The regime was authoritarian in numerous ways. The chief party in opposition in the regime's early years, the Democratic Progressive Party (PDP), was repeatedly denied victories at the provincial and congressional level alike. Certain abuses, such as the use of presidential "intervention" to remove opposition governors, had become routine in Argentine politics; indeed, the deposed Yrigoyen ordered no less than 18 gubernatorial removals during his tenure (including numerous ones from his own party).

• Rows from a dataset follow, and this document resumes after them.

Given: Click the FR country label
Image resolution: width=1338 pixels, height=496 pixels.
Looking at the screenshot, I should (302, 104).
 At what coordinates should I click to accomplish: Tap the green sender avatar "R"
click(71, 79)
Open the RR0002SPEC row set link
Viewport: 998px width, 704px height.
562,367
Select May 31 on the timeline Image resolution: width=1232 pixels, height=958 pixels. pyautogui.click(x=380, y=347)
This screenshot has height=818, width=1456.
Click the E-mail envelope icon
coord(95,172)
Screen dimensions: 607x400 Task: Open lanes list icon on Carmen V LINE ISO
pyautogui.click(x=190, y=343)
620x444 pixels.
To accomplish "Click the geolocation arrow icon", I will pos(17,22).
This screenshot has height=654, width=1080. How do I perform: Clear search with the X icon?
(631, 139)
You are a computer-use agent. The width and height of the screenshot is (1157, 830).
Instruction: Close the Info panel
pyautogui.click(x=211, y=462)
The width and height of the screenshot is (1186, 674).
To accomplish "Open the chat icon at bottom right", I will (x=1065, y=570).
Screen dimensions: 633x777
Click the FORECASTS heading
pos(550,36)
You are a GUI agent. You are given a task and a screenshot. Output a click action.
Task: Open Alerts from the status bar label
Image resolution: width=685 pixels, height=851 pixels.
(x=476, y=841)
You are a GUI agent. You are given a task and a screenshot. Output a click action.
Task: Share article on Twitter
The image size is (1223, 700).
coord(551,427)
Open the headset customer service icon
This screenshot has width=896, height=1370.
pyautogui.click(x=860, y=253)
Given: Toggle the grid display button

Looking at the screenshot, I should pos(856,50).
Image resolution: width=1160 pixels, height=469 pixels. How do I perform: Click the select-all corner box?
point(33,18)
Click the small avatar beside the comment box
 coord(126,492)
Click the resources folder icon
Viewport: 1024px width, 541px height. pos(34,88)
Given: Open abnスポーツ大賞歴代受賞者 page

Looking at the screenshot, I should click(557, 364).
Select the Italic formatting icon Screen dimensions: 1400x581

The Concordance regime resorted to unprecedented electoral fraud, however, and where ballot stuffing, voter intimidation, the arrest of voting precinct officials, and violence were not employed to guarantee Concordance majorities, results could be annulled (as occurred in Buenos Aires and Santa Fe Province, the nation's two largest at the time). At least one political assassination took place, as well (that of Senator Enzo Bordabehere).

Justo sought a patina of legitimacy over his government, and made a gentlemen's agreement with Alvear in 1935, whereby the UCR leader could return to Argentina and campaign for the presidency on fair terms. The 1937 elections, however, included the names of so many deceased that, according to one observer, "democracy was extended to the hereafter," and the Concordance candidate, Roberto María Ortiz, was handily elected. One of the beneficiaries of the system, Buenos Aires Governor Manuel Fresco, was himself removed by President Ortiz at the behest of ultraconservatives.

This practice, made explicitly illegal by the Sáenz Peña Law of 1912, was openly defended by numerous Concordance figures, who believed it to be the only alternative to mob rule. The rhetoric used in its defense caused the policy to become known by a term of bitter humor coined by activist Deodoro Roca: "patriotic fraud."

The Concordance administration ended when, on June 4, 1943, President Ramón Castillo's decision to be succeeded by Salta Province Governor Robustiano Patrón Costas (who, like Castillo, represented feudal interests), resulted in the former's military overthrow.